That's according to Nicole Donaghy, executive director of North Dakota Native Vote, a nonprofit formed in 2018 to advocate for Native Americans and to mobilize them on key issues.

Donaghy said a project that North Dakota Native Vote worked on with Mato Ohitika Analytics, a native-oriented data analysis company in Sioux Falls, South Dakota, confirmed a number of issues Native Americans often face when voting.

She said those hurdles include disparities when it comes to distances that must be traveled when trying to vote, either in person or by absentee ballot.

"There are obstacles, intentional or not," Donaghy said, noting that Sioux County, which is in southeastern North Dakota and is contained entirely within the Standing Rock reservation, has only one polling site, which is in Fort Yates.

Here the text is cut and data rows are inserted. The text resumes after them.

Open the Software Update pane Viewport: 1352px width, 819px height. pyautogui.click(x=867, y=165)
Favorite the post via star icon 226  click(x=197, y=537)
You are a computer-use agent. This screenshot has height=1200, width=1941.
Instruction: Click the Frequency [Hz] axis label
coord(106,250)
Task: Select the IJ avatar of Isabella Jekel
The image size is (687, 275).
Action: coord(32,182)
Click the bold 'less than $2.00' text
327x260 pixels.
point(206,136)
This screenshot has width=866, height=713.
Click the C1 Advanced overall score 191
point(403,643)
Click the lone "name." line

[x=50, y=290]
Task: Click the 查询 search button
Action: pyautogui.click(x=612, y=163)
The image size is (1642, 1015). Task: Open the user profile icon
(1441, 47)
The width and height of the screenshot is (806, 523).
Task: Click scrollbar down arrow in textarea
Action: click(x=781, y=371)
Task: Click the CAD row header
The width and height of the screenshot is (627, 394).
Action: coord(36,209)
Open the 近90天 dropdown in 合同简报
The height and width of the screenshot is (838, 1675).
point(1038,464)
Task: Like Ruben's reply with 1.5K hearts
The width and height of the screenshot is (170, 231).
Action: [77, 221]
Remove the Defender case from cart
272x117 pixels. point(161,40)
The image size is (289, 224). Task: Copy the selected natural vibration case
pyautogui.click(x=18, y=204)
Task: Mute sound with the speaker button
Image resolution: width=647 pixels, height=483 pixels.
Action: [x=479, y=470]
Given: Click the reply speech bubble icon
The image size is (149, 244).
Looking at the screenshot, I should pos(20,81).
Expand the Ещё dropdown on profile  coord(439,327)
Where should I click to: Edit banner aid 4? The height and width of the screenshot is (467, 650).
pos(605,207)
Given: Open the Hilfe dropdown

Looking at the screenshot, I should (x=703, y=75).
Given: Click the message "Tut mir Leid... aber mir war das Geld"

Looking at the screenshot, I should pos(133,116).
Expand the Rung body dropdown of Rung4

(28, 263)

"If you live in Porcupine, if you live in Cannon Ball ... any of these outlying communities, you're going to have to drive a distance to get to the polls on Nov. 8," said Donaghy, who noted that the recent analysis by Mato Ohitika Analytics showed it would cost more than $1,000 per 100 voters to make the round-trip journey from Porcupine to Fort Yates.

"It's not fair when you have limited income and you have to choose between gas money and food for the week. Having a polling site that is local, that people can walk to, like there have been in the past, does certainly make a difference," said Donaghy, who noted her organization has been doing what it can to convince local election officials to increase the number of polling sites.

Joseph Robertson, chief data scientist with Mato Ohitika Analytics, said an interesting development in recent years was legislative redistricting in North Dakota that resulted in two subdistricts being entirely contained within American Indian reservations.

Those subdistricts, tied to seats in the state House of Representatives, include District 9A on the Turtle Mountain reservation and District 4A on the Fort Berthold reservation.

Robertson said it will be interesting to see if the change results in greater representation of the Native American community in the state Legislature.

Donaghy agreed.

"That was a huge win for us. We're very proud about that," Donaghy said of the redistricting outcome, adding that when it comes to dealing with barriers to voting, the Native American community is not alone.

"I'm speaking in reference to my relatives, the native people of North Dakota, but the same could be applied to the very rural districts in North Dakota as well," Donaghy said.


Mary C. Tintes, a member of the board of directors of the League of Women Voters of the Red River Valley and vice president of the North Dakota League of Women Voters, agreed that North Dakota and other states with vast open spaces face challenges when it comes to citizens casting votes.

She said legislation passed in North Dakota and around the country in recent years has made it more difficult for certain populations to vote, including Native Americans and the elderly.

Some of those laws involve stricter requirements for voter identification.

"Having to find those documents that confirm who they are and where they live ... people in their 80s and 90s who may not be able to easily obtain those documents — there are those kinds of barriers," Tintes said.